PASSAGE SHOWN -
Coenzyme Q10 was first extracted from beef heart mitochondria. (Photo by Hamed Masoumi)
Do you know which form of coenzyme Q10 you are or should be taking? If not, read on.
If you've ever taken CoQ10 as a supplement (and if you haven't, see my previous blog posts here and here to see whether you should), you may have noticed that different names are used: sometimes the label says ubiquinone, other times it says ubiquinol. A lot of times it simply says coenzyme Q10, which can make things even more confusing.
So what is the difference between the three? Well, in actuality there are only two real choices: ubiquinone and ubiquinol. Both are forms of coenzyme Q10, which is a general term that encompasses both ubiquinone and ubiquinol (the name "ubiquinone" means "the ubiquitous quinone", by the way).
Ubiquinone is the oxidized form of CoQ10 and is the more common form of commercially available CoQ10. It has been around for ages, and if you've ever bought one of the cheaper CoQ10 supplements, it has most likely been in the oxidized form. If the label doesn't specifically mention which form of CoQ10 the product contains, it's very probably ubiquinone.
This is because ubiquinol, the reduced form of CoQ10, is relatively new and more expensive to produce - so when the supplement does contain ubiquinol, the manufacturer is quick to point it out in big letters. This form of CoQ10 is the antioxidant form which neutralizes free radicals and decreases cellular damage. Ubiquinone does not have this antioxidant effect.
Since the body converts ubiquinone into ubiquinol, there is an extra step involved, and not all of the ingested ubiquinone gets converted into ubiquinol. In healthy people, over 90% of the CoQ10 in the blood is in the form of ubiquinol, but as you get older, both the total level of coenzyme Q10 and the body's ability to turn it into ubiquinol decline.
Note that this doesn't mean that taking ubiquinone is ineffective; all it means is that taking ubiquinol is more effective. If you are in your twenties or thirties, your body can probably convert much of the ubiquinone into ubiquinol, which means that you can save money and get the cheaper form (then again, this also means that you probably don't need supplemental CoQ10 in the first place). If, on the other hand, you are over forty or concerned about your heart health, it may be worthwhile to go for the ubiquinol.
So how much ubiquinone is pure ubiquinol equal to? According to Kaneka, apparently the only manufacturer of ubiquinol, ubiquinol is up to six times as effective as ubiquinone in increasing blood levels of ubiquinol. So to get the same effect, you could take one sixth of the amount as ubiquinol compared to ubiquinone.
As I've mentioned, I've been taking 200 mg of CoQ10 - the ubiquinone form - for some months now to see whether it has a notable effect on, well, anything. I'm down to the last few softgels, and so far I haven't noticed any difference in things like energy level or exercise performance. As CoQ10, regardless of the form, is not one of the cheapest supplements, I don't think I'm going to order another batch just yet. At this age (mid-twenties), my body should be able to convert the necessary ubiquinol from food. If I were approaching forty, however, I would compare the prices between ubiquinone and ubiquinol to see which one proves more cost-effective.

RECORDS -

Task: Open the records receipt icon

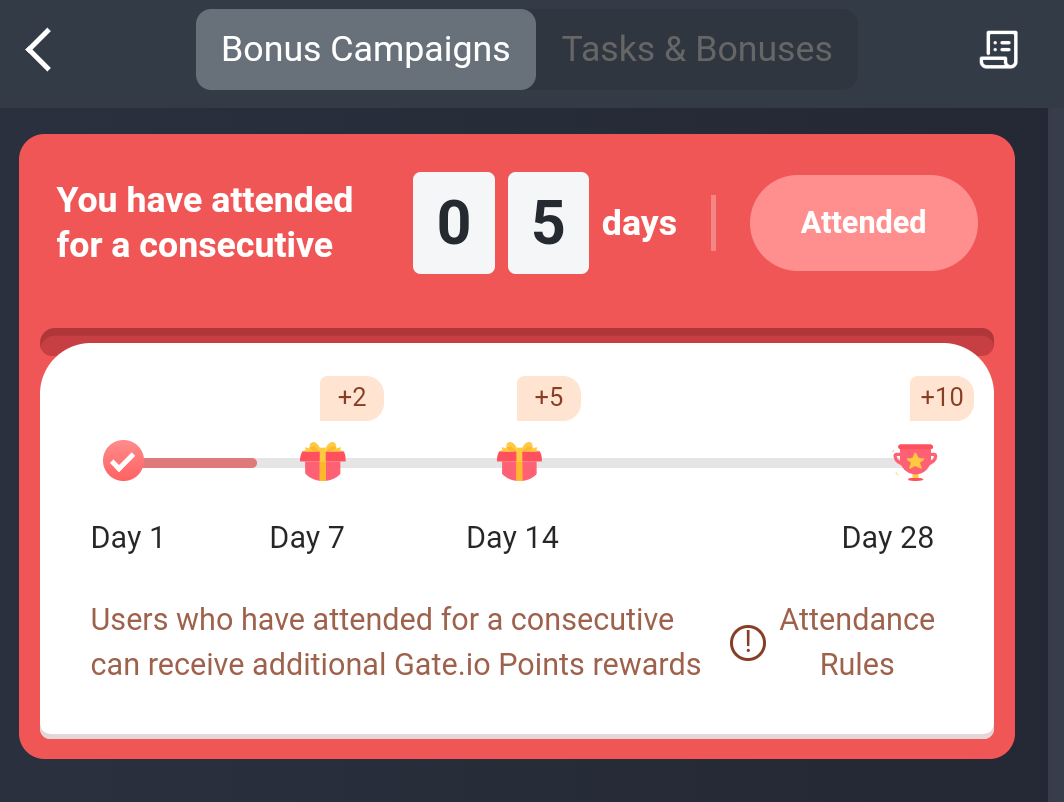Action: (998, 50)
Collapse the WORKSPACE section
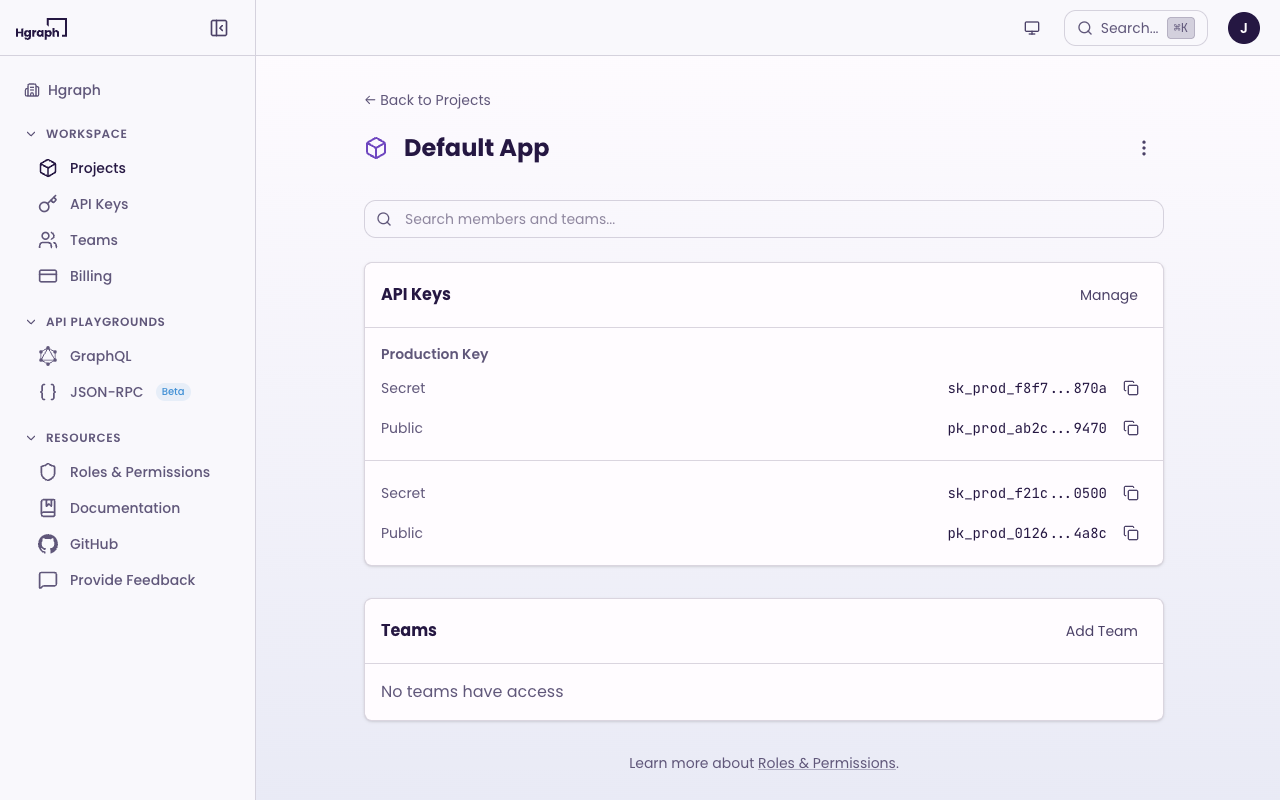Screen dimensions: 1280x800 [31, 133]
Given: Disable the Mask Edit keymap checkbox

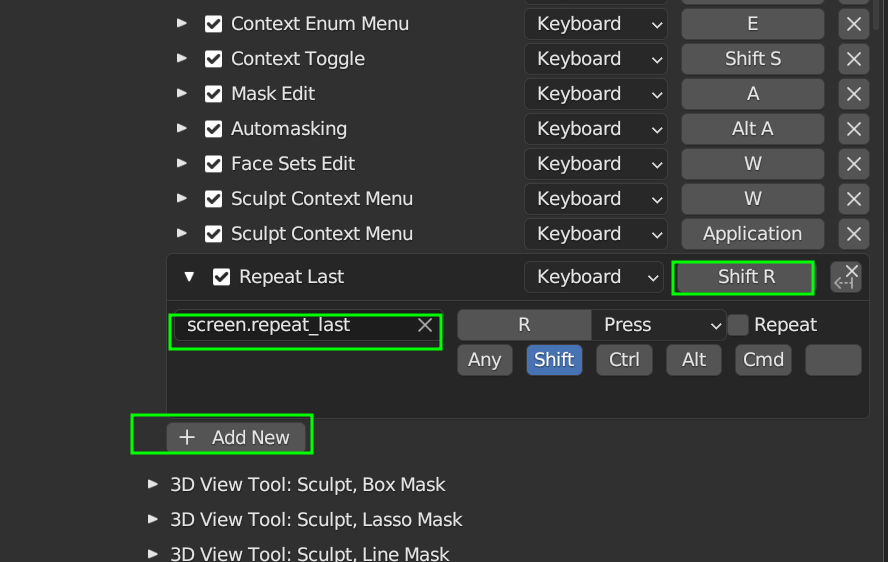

SET OF TASKS -
1. In the coenzyme Q10 post, what share of the CoQ10 in the blood of healthy people is in the form of ubiquinol?
2. From the coenzyme Q10 post, output the stretch from "If you've ever taken" through "even more confusing.".

TASK-BY-TASK ANSWERS -
1. Over 90%.

2.
If you've ever taken CoQ10 as a supplement (and if you haven't, see my previous blog posts here and here to see whether you should), you may have noticed that different names are used: sometimes the label says ubiquinone, other times it says ubiquinol. A lot of times it simply says coenzyme Q10, which can make things even more confusing.